I encourage you to take small steps to plan for a great 2016. With a proper plan and small steps, you have a better shot at real change. This year could be the year you stop over thinking, stop procrastinating, and start keeping your word to yourself.

But planning also has pitfalls that can work against you. Like when you plan down to the minute, leaving no room for error. Or when you wait for the perfect moment while hiding from all the rest. You become your own worst enemy because in your head you might know the perfect plan (or book or partner) doesn’t exist, but you still don’t write your post or have that tough conversation, all the while saying, “There’s gotta be a better time.”

The quest for better, however, stops artists and writers in their tracks, and it’s a demon for business owners. I’ve spent too many nights worrying whether I should commit to an opportunity or wait for it to “feel right.”

Waiting just wastes time. And it overlooks the moments you actually do have to take action.

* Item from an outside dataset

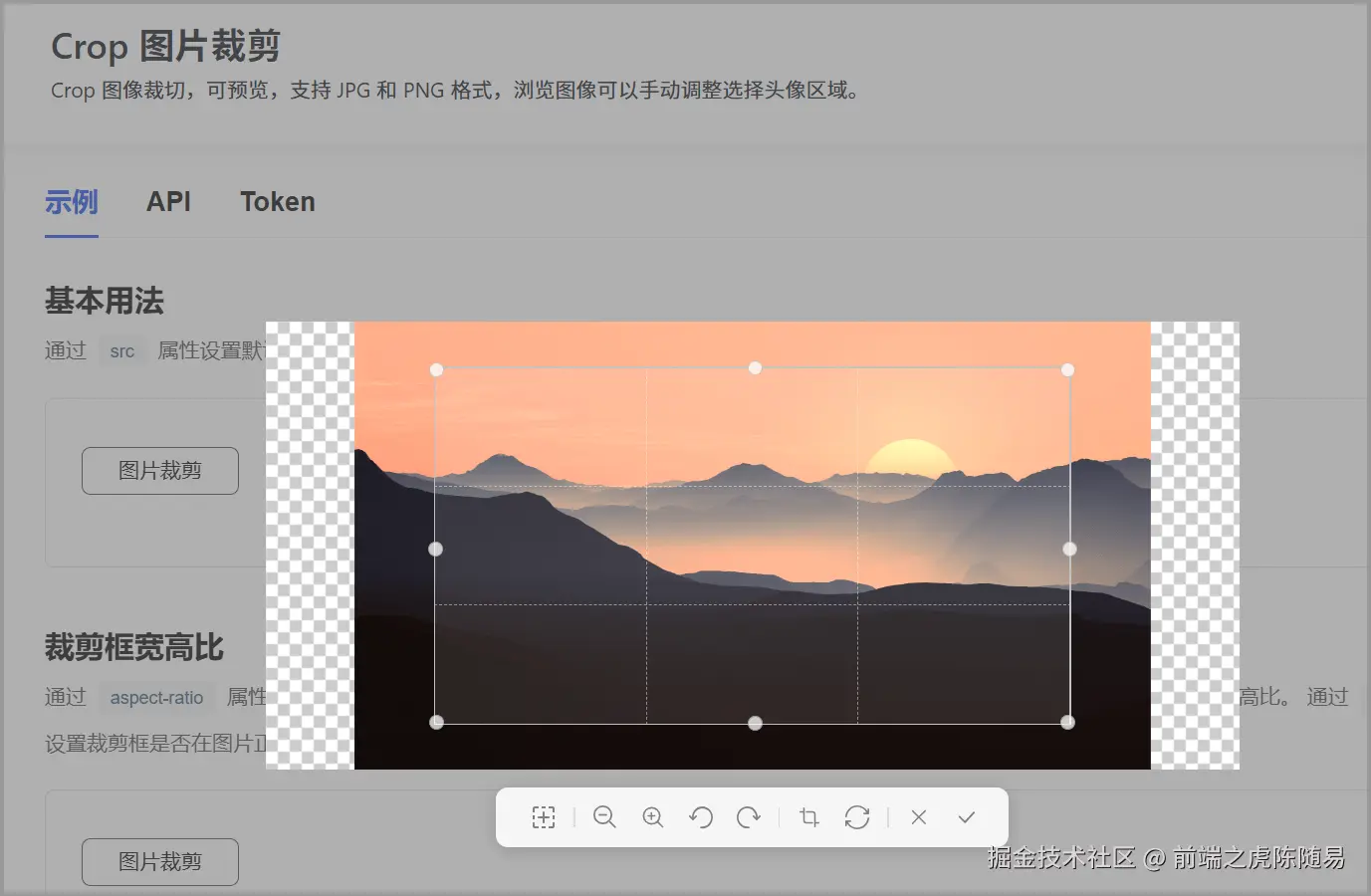Click the bottom-center crop box handle
The width and height of the screenshot is (1371, 896).
pos(755,724)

Imagine: You’re at a meeting. Your boss asks about the new marketing strategy. You just happened to be thinking “It sucks! It should be waaay more human to reach the right people.” You sit there, nervous. You don’t speak. Thoughts race through your mind: “Maybe now isn’t the right moment. Maybe I’ll tell him later. What if I’m wrong?” Adrenaline running, body primed, but you stop. Jason says, “That strategy sucks. It’s not human enough to reach the right people.” Your boss nods, your team beams. That Jason – smart AND gutsy. You want to kill him. Every part of you feels hot, angry, frustrated. Stupid. You’ll never do that again.

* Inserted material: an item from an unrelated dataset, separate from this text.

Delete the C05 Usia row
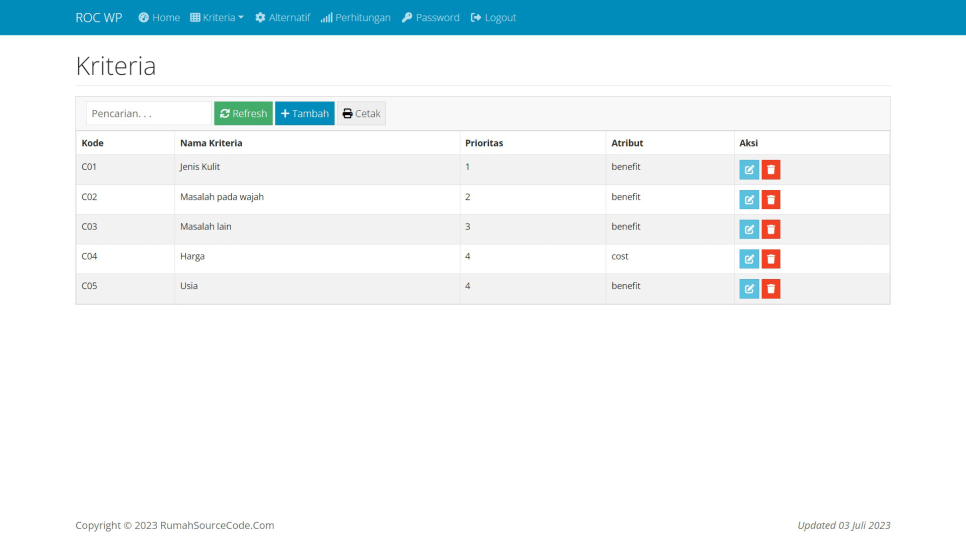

Waiting for the perfect moment can be incredibly frustrating and leaves you feeling terrible 99% of the time.

Why? Because your soul doesn’t just root for you in perfect moments, it roots for you in every moment. It wants you to get uncomfortable and take the risk every single time. So when you go against it, that anger and frustration isn’t you, it’s your soul. You’ve crossed it, and waiting for a better time irritates it more. The way to course correct is to take action, right now. Even if it’s uncomfortable, even if it feels like the right moment is later, even if you’re scared. If you wait till it feels good to do so, you’ll be waiting a long.

You know the phrase “You miss 100% of the shots you don’t take.” I actually love this phrase. If I waited only for gigs with 5,000+ people or wrote only when I thought my posts were excellent, I would literally do nothing all day. I’ve learned to embrace the small opportunities that have led to great moments, but have also had many moments where I questioned or hesitated. But I needed those moments to now know this: Every time I speak or write or help a client, it adds to my skills and my experience. This is how I make myself excellent. If I sat around instead of actively creating my opportunities, my life would look 1000% different than it does.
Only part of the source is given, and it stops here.